Networking trips expose students to opportunities

A. Sue Weisler

Emily Young participated in trips supported by the Charles S. Brown Jr. ’79 and Renee A. Brown Saunders College of Business Endowed Honors Program Fund, which exposed her to a range of career opportunities.

To get a position in the financial leadership development program with aerospace company BAE Systems, Emily Young ’18 (finance) had to stand out in two days of interviews.

The first activity was a dinner, where she had to talk to people in the program in a social setting. “I had done that social networking multiple times before,” said Young, who was offered the full-time position six months before she graduated.

Young learned how to network on three trips she took with other Saunders College of Business Honors students.
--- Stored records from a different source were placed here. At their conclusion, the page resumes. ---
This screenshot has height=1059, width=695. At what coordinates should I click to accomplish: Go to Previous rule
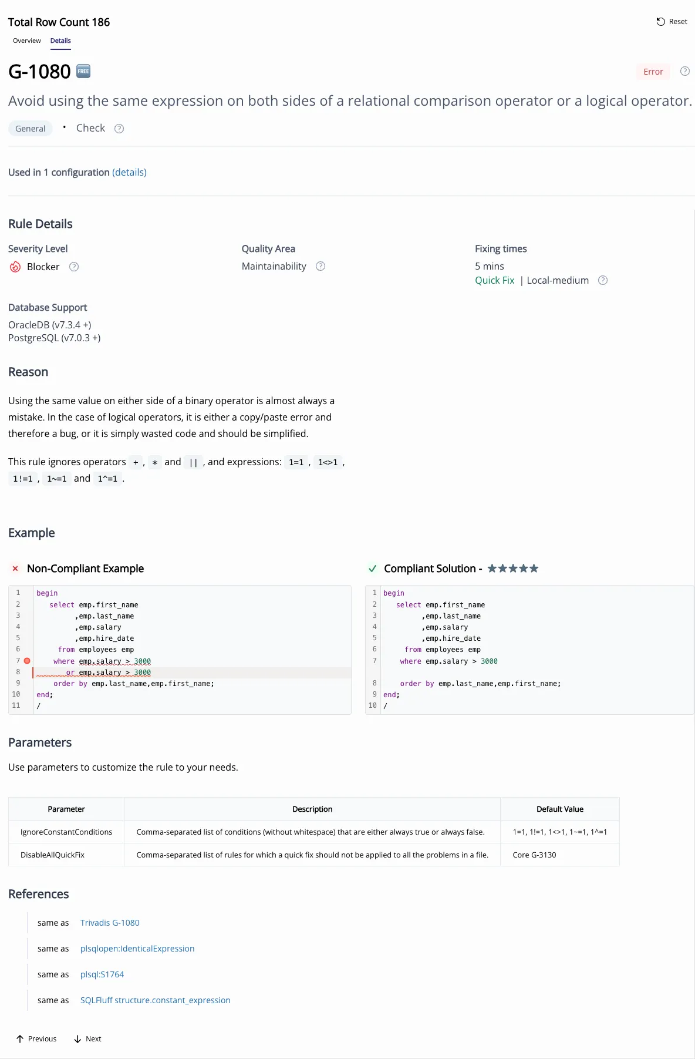pos(36,1039)
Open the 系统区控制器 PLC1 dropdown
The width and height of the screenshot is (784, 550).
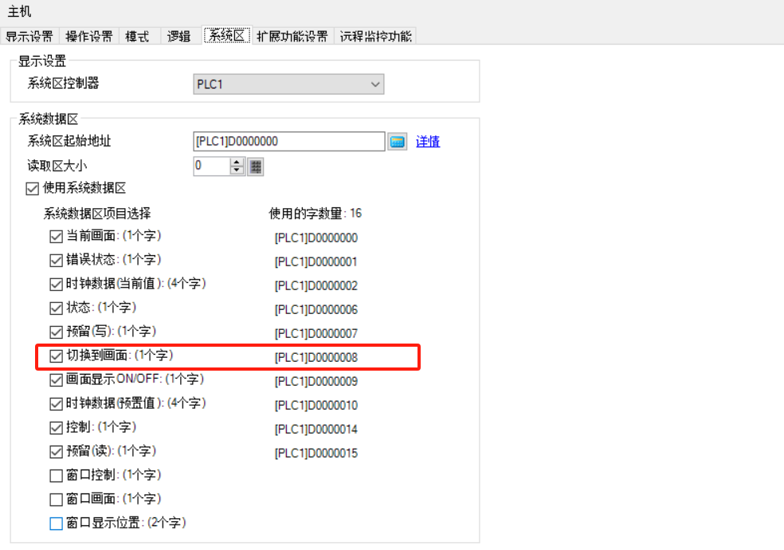[x=288, y=84]
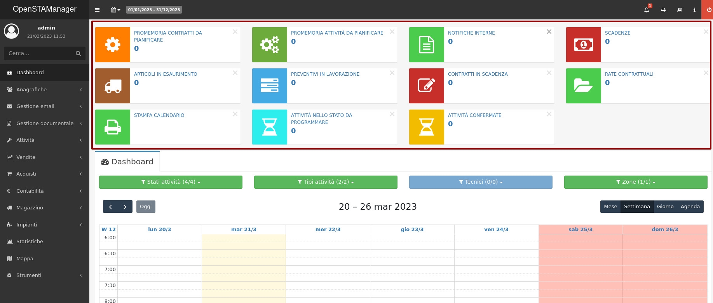713x303 pixels.
Task: Click the green Stampa Calendario printer tile icon
Action: [113, 127]
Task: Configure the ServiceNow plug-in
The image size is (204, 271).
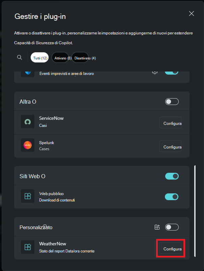Action: click(x=171, y=123)
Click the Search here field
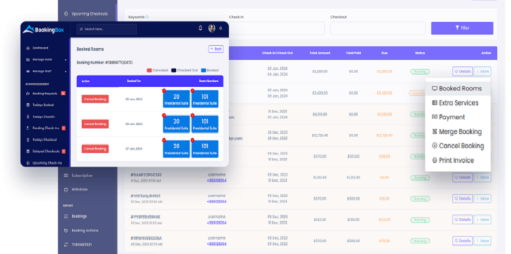Screen dimensions: 511x254 (106, 29)
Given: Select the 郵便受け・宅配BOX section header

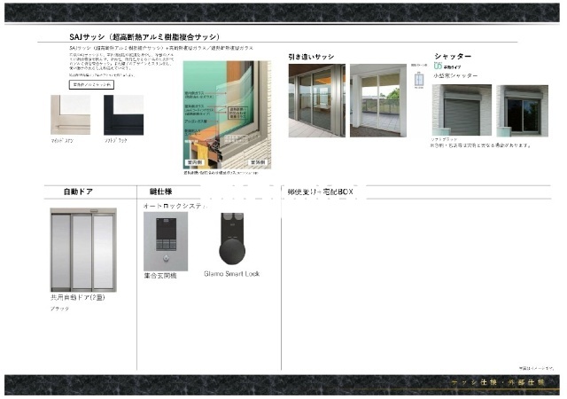Looking at the screenshot, I should pos(319,192).
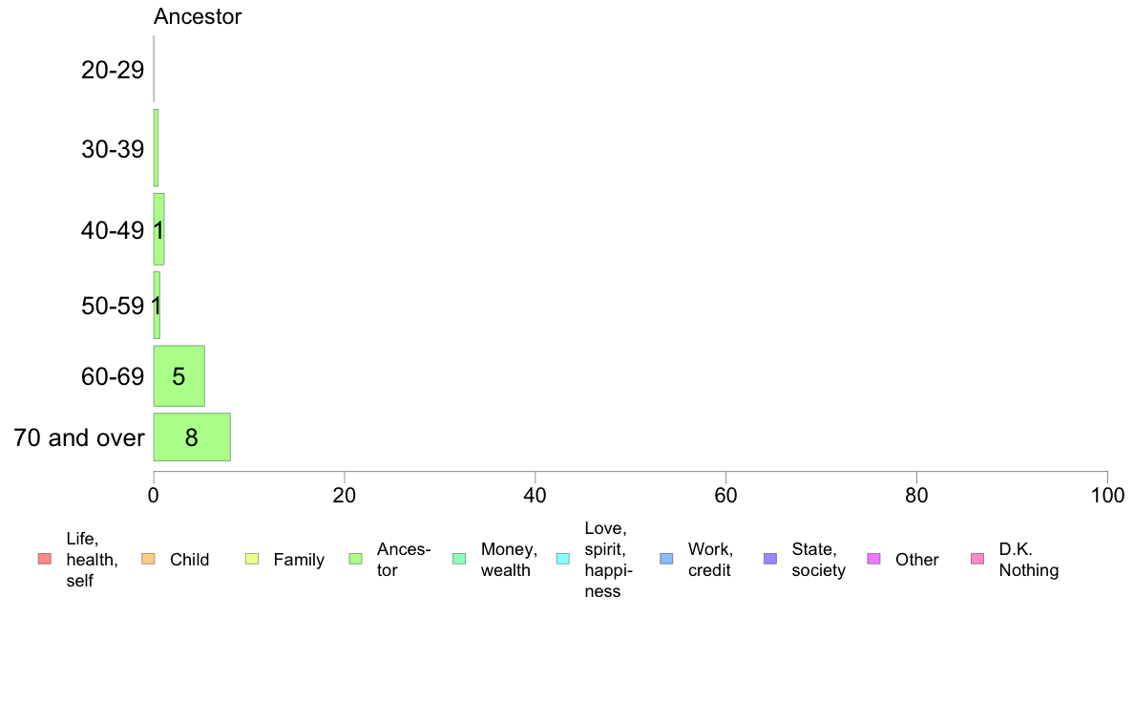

Each spring break, Honors students spend a week visiting companies and alumni in different cities. Young, a Buffalo, N.Y., native, went to Chicago, Seattle and Dallas and estimates she visited a total of 18 companies to learn about different industries.

The trips are paid for by a fund set up by RIT Trustee Charles Brown Jr. ’79 (MBA) and his wife, Renee Brown. The Browns set up the fund in 2006 to give students an experiential opportunity and endowed it last year so it will continue to benefit students into the future.

The idea for the fund emanated from an experience Charles Brown had as part of the MIT Sloan Fellows Program in 1992. That graduate program for mid-career managers included an international and domestic trip, which Brown said was the highlight of the one-year program.

Brown took a year sabbatical from his job as manufacturing materials manager at Eastman Kodak to participate. He retired from Kodak in 2006 as a senior vice president.

The RIT students not only research the companies in advance, but they present that research, along with what they learned during the visit, to Brown when they return.

“My hope is that the trip gives Honors students an opportunity to engage in a well-run experiential trip that exposes them to a broad range of career opportunities and further allows them to mature in their business acumen,” Brown said.

That certainly was the case for Young, who began to think about working for an aerospace company after visiting Boeing in Seattle.

“You go to the other cities, you are like, ‘I could go to a museum. I could work for a nonprofit,’” she said. “The trips definitely show you there is a lot of opportunity out there.”

RIT publicly launched a $1 billion campaign in July. Young is one example of how students are already benefiting from Transforming RIT: The Campaign for Greatness.